Perhaps you’ve heard the term “cash is king,” or the mantra “debt doesn’t kill a business, cash flow kills a business.” They are both correct. In the early stages of your business, cash is the most precious asset you’ve got. There are innumerable ways to burn through it and countless service providers that nibble away at it. How does a hardware entrepreneur prioritize spending and keep his or her efforts focused on the right things?

1.     Milestones. Focus on key milestones that enable your business to get to the next level. “Next level” may mean secure a customer commitment, a government contract or grant, or equity financing. What is the first milestone you need to hit, and how much money do you need to get there?

2.     Feasibility is nice, but prototype is better. In hardware, customers react to something they can touch and feel. A slide deck just doesn’t make the same impression. An early stage touch-and-feel prototype that shows form and fit can make a big difference, even if it doesn’t have all the functionality of your final product. Including some key functions would be even better. Make use of 3D printing services and ask yourself what it would take to show just the bare bones of the functionality you want to offer. Then assess how much money it would take to get there.

Work with outside partners. Choose partners wisely. Be very clear about what you will and will not pay for at this early juncture. Leverage reputable firms accustomed to early stage companies for custom electronics, mechanical design, software, and firmware. All this helps you move quickly. Be sure to spell out, clearly, that you own all design work in the contracts. Chances are, you’ll have to act as the program manager and coordinate everything.

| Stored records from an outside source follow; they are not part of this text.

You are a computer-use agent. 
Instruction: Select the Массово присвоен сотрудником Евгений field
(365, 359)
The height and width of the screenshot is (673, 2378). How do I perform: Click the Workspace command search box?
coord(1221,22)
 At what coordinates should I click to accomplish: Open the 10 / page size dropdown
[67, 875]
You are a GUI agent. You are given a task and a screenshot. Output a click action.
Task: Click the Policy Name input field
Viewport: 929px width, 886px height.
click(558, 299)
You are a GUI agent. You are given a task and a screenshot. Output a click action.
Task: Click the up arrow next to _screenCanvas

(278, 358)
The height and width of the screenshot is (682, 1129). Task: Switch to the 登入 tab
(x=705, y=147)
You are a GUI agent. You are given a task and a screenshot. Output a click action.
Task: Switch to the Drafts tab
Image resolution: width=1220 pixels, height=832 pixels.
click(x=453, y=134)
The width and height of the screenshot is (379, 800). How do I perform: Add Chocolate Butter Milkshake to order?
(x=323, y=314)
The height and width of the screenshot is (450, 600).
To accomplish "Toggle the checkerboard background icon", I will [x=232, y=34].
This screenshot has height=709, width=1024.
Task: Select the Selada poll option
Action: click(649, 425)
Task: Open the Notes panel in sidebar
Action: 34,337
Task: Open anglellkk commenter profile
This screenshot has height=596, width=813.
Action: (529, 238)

4.     Think virtual. Can you prototype your hardware without building up a lot of business infrastructure? The buzzwords are “virtual company” and “lean start-up.” To investors, that means their money will go toward product development rather than administrative costs. This will only take you so far, but when you’re spending those first tens of thousands of dollars, it can be a good choice.

Learning to run a capital-efficient company begins with stretching your cash far enough to get a prototype that launches you to the next level. Hopefully that discipline will never leave you--even if you do raise a lot of money later.